• Task requirements
Report every line of the data that includes "toolbar".

Stored records:
"""

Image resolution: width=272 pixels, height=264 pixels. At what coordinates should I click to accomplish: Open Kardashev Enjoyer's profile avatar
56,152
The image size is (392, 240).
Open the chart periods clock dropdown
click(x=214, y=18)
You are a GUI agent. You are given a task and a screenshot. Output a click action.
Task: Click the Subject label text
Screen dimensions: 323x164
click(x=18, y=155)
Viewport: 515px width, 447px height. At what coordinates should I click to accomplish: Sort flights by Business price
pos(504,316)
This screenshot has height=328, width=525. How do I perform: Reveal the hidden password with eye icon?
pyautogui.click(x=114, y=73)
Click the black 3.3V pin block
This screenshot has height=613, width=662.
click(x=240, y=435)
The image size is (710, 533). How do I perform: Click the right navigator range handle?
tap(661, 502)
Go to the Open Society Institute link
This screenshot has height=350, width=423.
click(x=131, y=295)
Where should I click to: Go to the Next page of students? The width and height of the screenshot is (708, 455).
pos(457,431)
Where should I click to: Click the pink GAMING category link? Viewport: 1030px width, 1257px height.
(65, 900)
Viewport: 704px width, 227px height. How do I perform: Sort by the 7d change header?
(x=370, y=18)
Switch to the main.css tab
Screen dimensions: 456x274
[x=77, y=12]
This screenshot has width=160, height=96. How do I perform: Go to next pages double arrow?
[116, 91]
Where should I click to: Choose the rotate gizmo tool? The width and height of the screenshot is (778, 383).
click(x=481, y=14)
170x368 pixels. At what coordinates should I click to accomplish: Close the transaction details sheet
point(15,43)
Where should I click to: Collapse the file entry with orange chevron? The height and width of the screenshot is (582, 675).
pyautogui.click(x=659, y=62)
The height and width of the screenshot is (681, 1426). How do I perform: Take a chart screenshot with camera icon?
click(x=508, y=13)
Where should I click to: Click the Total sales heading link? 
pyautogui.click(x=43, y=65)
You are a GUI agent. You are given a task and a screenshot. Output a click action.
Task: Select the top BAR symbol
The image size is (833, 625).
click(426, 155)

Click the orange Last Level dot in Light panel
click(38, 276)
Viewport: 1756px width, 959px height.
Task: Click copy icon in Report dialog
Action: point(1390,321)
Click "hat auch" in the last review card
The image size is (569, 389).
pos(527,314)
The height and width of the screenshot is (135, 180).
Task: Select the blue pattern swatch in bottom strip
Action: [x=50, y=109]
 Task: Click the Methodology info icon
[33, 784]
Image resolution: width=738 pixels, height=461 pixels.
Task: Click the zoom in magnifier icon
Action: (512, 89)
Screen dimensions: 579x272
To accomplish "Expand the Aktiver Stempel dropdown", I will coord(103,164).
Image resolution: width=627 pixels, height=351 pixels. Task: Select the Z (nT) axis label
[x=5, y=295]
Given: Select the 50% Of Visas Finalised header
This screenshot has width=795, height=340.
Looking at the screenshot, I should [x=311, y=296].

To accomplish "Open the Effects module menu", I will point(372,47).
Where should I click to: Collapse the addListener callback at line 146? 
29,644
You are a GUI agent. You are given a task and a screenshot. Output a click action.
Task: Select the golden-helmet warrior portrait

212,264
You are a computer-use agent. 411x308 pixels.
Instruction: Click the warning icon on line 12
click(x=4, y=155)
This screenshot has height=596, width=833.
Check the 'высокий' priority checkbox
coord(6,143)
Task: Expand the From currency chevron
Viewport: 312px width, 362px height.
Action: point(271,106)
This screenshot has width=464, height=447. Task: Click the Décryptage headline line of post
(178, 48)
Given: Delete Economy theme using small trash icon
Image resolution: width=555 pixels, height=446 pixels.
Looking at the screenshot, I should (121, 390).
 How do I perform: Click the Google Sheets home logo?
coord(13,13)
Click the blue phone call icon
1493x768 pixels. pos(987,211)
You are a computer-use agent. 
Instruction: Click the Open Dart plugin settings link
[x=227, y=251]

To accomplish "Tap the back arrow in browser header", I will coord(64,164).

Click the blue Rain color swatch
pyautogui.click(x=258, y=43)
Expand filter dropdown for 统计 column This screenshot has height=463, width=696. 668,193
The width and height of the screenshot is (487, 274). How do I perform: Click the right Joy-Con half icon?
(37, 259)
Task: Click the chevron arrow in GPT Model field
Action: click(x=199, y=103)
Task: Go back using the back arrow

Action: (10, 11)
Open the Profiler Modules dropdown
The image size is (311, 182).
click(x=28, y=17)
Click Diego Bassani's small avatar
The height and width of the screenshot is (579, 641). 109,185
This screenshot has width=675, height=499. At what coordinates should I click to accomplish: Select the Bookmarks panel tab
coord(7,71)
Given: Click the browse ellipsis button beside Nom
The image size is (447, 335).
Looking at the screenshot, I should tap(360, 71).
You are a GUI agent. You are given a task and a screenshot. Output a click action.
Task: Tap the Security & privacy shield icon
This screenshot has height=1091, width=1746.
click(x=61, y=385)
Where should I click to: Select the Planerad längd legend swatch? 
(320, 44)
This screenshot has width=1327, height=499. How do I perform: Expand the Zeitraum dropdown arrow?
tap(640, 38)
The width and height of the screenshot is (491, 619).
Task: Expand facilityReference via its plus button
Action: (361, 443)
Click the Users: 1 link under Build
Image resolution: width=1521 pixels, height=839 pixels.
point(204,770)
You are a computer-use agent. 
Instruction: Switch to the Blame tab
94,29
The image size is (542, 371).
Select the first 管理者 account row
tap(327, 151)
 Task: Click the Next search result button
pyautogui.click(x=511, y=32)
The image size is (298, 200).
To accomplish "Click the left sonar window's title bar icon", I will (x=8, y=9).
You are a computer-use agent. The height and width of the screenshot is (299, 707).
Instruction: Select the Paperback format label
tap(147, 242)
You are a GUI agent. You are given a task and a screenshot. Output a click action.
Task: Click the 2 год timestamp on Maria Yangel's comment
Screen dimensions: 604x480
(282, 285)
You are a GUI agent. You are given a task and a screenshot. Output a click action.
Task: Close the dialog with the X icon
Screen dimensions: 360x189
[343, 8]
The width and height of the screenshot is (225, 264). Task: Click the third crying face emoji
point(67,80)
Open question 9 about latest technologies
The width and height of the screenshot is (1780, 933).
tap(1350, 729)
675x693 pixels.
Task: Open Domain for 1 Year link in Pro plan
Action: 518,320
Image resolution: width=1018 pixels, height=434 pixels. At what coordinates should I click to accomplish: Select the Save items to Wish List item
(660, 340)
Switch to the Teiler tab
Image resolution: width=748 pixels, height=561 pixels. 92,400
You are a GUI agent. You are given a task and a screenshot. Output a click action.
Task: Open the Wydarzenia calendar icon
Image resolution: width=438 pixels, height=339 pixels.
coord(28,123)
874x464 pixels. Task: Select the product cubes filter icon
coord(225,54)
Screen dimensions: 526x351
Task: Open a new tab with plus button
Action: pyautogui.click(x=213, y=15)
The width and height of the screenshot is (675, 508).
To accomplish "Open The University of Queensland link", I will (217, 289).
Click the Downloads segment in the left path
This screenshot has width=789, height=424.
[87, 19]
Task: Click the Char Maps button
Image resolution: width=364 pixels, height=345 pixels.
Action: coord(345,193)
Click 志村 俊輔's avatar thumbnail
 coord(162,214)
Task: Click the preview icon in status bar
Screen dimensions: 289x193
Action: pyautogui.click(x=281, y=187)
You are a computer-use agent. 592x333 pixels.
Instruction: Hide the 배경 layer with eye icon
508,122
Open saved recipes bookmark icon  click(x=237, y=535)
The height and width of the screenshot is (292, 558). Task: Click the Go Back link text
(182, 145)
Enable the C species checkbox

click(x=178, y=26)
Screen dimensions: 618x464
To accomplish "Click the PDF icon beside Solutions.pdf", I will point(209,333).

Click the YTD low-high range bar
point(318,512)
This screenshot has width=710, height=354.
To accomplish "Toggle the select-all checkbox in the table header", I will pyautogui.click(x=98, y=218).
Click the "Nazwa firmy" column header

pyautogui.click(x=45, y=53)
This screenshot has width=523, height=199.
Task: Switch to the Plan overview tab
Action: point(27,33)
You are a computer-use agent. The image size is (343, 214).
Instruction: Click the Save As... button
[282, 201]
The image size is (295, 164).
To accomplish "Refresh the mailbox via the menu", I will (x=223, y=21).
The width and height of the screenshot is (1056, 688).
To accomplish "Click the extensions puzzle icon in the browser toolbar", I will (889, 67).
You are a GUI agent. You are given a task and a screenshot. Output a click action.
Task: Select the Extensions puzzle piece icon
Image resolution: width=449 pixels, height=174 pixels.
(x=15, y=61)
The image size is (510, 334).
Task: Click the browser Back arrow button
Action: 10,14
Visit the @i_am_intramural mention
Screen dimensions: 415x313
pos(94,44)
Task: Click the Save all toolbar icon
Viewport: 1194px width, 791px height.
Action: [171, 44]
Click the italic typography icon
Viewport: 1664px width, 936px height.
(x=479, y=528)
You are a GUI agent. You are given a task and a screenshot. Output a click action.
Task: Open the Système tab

"""

• Your response
To accomplish "Click the extensions puzzle icon in the browser toolbar", I will (889, 67).
Task: Click the Save all toolbar icon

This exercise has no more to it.